Access Type

Open Access Dissertation

Date of Award

January 2014

Degree Type

Dissertation

Degree Name

Ph.D.

Department

Education Evaluation and Research

First Advisor

Barry Markman

Abstract

Homeland Security, sponsored by governmental initiatives, has become a vibrant academic research field. However, most efforts were placed with the recognition of threats (e.g. theory) and response options. Less effort was placed in the analysis of the collected data through statistical modeling. In a field that collects more than 20 terabyte of information per minute though diverse overt and covert means and indexes it for future research, understanding how different statistical models behave when it comes to massively decayed data is of vital importance.

Using Monte Carlo methods, three regression techniques (ordinary least squares, least-trimmed, and maximum likelihood) were tested against different data decay models presumed to be found in homeland security research studies in order to test whether these techniques will preserve the Type I error rate in the t-test of standardized beta.

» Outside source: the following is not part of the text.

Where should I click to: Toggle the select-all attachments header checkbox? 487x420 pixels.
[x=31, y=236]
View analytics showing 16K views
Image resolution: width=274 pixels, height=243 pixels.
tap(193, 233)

The results of these Monte Carlo simulations (sample size n=30,90,120,240,480 and 100,000 iterations) showed that the least trimmed squares method should be avoided under any circumstance due to the lack of a defined standard error, while the maximum likelihood technique should be avoided with smaller sample sizes due to the inflated Type I errors. Interestingly, although it is known that the ordinary least squares regression can be impacted by non-normality and other assumption violations, it is remarkable robust to normally distributed data that is subject to massive decay.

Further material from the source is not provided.